[[ Listed entries open ]]

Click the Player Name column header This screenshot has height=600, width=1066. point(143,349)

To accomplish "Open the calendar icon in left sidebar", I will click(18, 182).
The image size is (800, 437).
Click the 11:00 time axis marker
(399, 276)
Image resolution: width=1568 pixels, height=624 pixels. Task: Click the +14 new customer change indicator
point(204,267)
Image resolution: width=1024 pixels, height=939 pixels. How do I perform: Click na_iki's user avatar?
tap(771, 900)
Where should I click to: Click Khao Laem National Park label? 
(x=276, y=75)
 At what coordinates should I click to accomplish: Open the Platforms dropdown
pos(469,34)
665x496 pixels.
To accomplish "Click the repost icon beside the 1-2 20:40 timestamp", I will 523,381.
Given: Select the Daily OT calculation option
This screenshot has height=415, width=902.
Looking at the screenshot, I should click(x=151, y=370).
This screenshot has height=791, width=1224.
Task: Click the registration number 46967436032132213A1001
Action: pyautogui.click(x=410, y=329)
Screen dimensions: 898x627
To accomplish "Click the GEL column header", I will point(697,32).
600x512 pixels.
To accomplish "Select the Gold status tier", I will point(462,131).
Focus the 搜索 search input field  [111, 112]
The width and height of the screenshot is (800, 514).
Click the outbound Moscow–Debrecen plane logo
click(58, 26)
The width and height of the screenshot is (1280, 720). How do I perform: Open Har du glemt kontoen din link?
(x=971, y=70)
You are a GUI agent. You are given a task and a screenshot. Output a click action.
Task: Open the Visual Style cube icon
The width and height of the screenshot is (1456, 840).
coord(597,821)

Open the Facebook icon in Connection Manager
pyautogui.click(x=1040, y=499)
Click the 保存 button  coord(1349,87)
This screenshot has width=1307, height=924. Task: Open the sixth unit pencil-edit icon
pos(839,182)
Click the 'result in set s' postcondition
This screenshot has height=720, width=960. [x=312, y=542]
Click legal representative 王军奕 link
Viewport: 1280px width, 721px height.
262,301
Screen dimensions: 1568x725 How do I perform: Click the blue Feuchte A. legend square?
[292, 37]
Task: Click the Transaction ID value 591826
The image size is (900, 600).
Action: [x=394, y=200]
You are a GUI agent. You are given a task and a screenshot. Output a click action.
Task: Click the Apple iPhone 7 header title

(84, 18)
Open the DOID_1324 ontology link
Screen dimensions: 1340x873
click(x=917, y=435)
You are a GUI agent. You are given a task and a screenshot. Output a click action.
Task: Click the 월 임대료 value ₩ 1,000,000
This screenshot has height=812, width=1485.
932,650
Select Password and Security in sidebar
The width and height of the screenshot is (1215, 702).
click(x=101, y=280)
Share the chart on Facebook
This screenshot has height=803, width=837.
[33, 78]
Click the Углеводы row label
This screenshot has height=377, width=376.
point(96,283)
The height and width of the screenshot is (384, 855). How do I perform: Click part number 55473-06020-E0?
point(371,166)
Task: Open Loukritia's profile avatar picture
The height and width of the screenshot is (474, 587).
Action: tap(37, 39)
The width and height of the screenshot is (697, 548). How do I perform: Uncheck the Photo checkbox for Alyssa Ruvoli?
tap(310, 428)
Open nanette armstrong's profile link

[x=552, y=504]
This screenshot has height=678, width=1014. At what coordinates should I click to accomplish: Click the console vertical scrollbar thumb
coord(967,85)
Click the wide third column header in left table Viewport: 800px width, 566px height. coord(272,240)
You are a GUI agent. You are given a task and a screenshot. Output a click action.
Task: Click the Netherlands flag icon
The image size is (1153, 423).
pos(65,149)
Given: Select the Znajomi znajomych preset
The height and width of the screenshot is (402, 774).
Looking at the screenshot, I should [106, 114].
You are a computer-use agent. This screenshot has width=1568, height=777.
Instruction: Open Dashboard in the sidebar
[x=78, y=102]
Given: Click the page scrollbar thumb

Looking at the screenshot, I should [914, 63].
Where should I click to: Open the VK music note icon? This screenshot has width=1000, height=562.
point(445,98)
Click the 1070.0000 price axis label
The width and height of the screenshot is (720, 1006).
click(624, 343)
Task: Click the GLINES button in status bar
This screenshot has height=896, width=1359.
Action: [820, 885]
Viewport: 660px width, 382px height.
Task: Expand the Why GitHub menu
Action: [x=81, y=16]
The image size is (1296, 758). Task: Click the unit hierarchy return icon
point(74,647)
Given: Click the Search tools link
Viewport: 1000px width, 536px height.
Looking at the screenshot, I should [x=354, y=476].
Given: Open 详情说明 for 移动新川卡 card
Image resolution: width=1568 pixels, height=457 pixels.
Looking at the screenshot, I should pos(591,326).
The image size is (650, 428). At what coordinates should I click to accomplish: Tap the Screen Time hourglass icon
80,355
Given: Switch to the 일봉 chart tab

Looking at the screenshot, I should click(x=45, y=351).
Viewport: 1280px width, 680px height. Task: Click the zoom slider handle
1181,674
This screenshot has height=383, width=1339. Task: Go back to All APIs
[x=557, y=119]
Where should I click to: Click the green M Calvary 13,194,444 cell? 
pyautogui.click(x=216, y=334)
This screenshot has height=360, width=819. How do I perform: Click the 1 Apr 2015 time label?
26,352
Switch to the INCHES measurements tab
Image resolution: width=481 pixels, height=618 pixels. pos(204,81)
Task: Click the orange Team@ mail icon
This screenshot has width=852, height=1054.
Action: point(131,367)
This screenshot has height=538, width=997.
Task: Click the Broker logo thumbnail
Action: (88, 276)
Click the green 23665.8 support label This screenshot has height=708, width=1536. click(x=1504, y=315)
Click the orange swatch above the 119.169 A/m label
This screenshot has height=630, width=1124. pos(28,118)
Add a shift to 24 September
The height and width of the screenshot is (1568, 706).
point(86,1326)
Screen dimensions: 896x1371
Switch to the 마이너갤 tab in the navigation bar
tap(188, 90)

[[ Listed entries closed ]]

Reproduce the full set of entries above exactly, without dropping a line.

• _Answer area_:
Click the Player Name column header This screenshot has height=600, width=1066. point(143,349)

To accomplish "Open the calendar icon in left sidebar", I will click(18, 182).
The image size is (800, 437).
Click the 11:00 time axis marker
(399, 276)
Image resolution: width=1568 pixels, height=624 pixels. Task: Click the +14 new customer change indicator
point(204,267)
Image resolution: width=1024 pixels, height=939 pixels. How do I perform: Click na_iki's user avatar?
tap(771, 900)
Where should I click to: Click Khao Laem National Park label? 
(x=276, y=75)
 At what coordinates should I click to accomplish: Open the Platforms dropdown
pos(469,34)
665x496 pixels.
To accomplish "Click the repost icon beside the 1-2 20:40 timestamp", I will 523,381.
Given: Select the Daily OT calculation option
This screenshot has height=415, width=902.
Looking at the screenshot, I should click(x=151, y=370).
This screenshot has height=791, width=1224.
Task: Click the registration number 46967436032132213A1001
Action: pyautogui.click(x=410, y=329)
Screen dimensions: 898x627
To accomplish "Click the GEL column header", I will point(697,32).
600x512 pixels.
To accomplish "Select the Gold status tier", I will point(462,131).
Focus the 搜索 search input field  [111, 112]
The width and height of the screenshot is (800, 514).
Click the outbound Moscow–Debrecen plane logo
click(58, 26)
The width and height of the screenshot is (1280, 720). How do I perform: Open Har du glemt kontoen din link?
(x=971, y=70)
You are a GUI agent. You are given a task and a screenshot. Output a click action.
Task: Open the Visual Style cube icon
The width and height of the screenshot is (1456, 840).
coord(597,821)

Open the Facebook icon in Connection Manager
pyautogui.click(x=1040, y=499)
Click the 保存 button  coord(1349,87)
This screenshot has width=1307, height=924. Task: Open the sixth unit pencil-edit icon
pos(839,182)
Click the 'result in set s' postcondition
This screenshot has height=720, width=960. [x=312, y=542]
Click legal representative 王军奕 link
Viewport: 1280px width, 721px height.
262,301
Screen dimensions: 1568x725 How do I perform: Click the blue Feuchte A. legend square?
[292, 37]
Task: Click the Transaction ID value 591826
The image size is (900, 600).
Action: [x=394, y=200]
You are a GUI agent. You are given a task and a screenshot. Output a click action.
Task: Click the Apple iPhone 7 header title

(84, 18)
Open the DOID_1324 ontology link
Screen dimensions: 1340x873
click(x=917, y=435)
You are a GUI agent. You are given a task and a screenshot. Output a click action.
Task: Click the 월 임대료 value ₩ 1,000,000
This screenshot has height=812, width=1485.
932,650
Select Password and Security in sidebar
The width and height of the screenshot is (1215, 702).
click(x=101, y=280)
Share the chart on Facebook
This screenshot has height=803, width=837.
[33, 78]
Click the Углеводы row label
This screenshot has height=377, width=376.
point(96,283)
The height and width of the screenshot is (384, 855). How do I perform: Click part number 55473-06020-E0?
point(371,166)
Task: Open Loukritia's profile avatar picture
The height and width of the screenshot is (474, 587).
Action: tap(37, 39)
The width and height of the screenshot is (697, 548). How do I perform: Uncheck the Photo checkbox for Alyssa Ruvoli?
tap(310, 428)
Open nanette armstrong's profile link

[x=552, y=504]
This screenshot has height=678, width=1014. At what coordinates should I click to accomplish: Click the console vertical scrollbar thumb
coord(967,85)
Click the wide third column header in left table Viewport: 800px width, 566px height. coord(272,240)
You are a GUI agent. You are given a task and a screenshot. Output a click action.
Task: Click the Netherlands flag icon
The image size is (1153, 423).
pos(65,149)
Given: Select the Znajomi znajomych preset
The height and width of the screenshot is (402, 774).
Looking at the screenshot, I should [106, 114].
You are a computer-use agent. This screenshot has width=1568, height=777.
Instruction: Open Dashboard in the sidebar
[x=78, y=102]
Given: Click the page scrollbar thumb

Looking at the screenshot, I should [914, 63].
Where should I click to: Open the VK music note icon? This screenshot has width=1000, height=562.
point(445,98)
Click the 1070.0000 price axis label
The width and height of the screenshot is (720, 1006).
click(624, 343)
Task: Click the GLINES button in status bar
This screenshot has height=896, width=1359.
Action: [820, 885]
Viewport: 660px width, 382px height.
Task: Expand the Why GitHub menu
Action: [x=81, y=16]
The image size is (1296, 758). Task: Click the unit hierarchy return icon
point(74,647)
Given: Click the Search tools link
Viewport: 1000px width, 536px height.
Looking at the screenshot, I should [x=354, y=476].
Given: Open 详情说明 for 移动新川卡 card
Image resolution: width=1568 pixels, height=457 pixels.
Looking at the screenshot, I should pos(591,326).
The image size is (650, 428). At what coordinates should I click to accomplish: Tap the Screen Time hourglass icon
80,355
Given: Switch to the 일봉 chart tab

Looking at the screenshot, I should click(x=45, y=351).
Viewport: 1280px width, 680px height. Task: Click the zoom slider handle
1181,674
This screenshot has height=383, width=1339. Task: Go back to All APIs
[x=557, y=119]
Where should I click to: Click the green M Calvary 13,194,444 cell? 
pyautogui.click(x=216, y=334)
This screenshot has height=360, width=819. How do I perform: Click the 1 Apr 2015 time label?
26,352
Switch to the INCHES measurements tab
Image resolution: width=481 pixels, height=618 pixels. pos(204,81)
Task: Click the orange Team@ mail icon
This screenshot has width=852, height=1054.
Action: point(131,367)
This screenshot has height=538, width=997.
Task: Click the Broker logo thumbnail
Action: (88, 276)
Click the green 23665.8 support label This screenshot has height=708, width=1536. click(x=1504, y=315)
Click the orange swatch above the 119.169 A/m label
This screenshot has height=630, width=1124. pos(28,118)
Add a shift to 24 September
The height and width of the screenshot is (1568, 706).
point(86,1326)
Screen dimensions: 896x1371
Switch to the 마이너갤 tab in the navigation bar
tap(188, 90)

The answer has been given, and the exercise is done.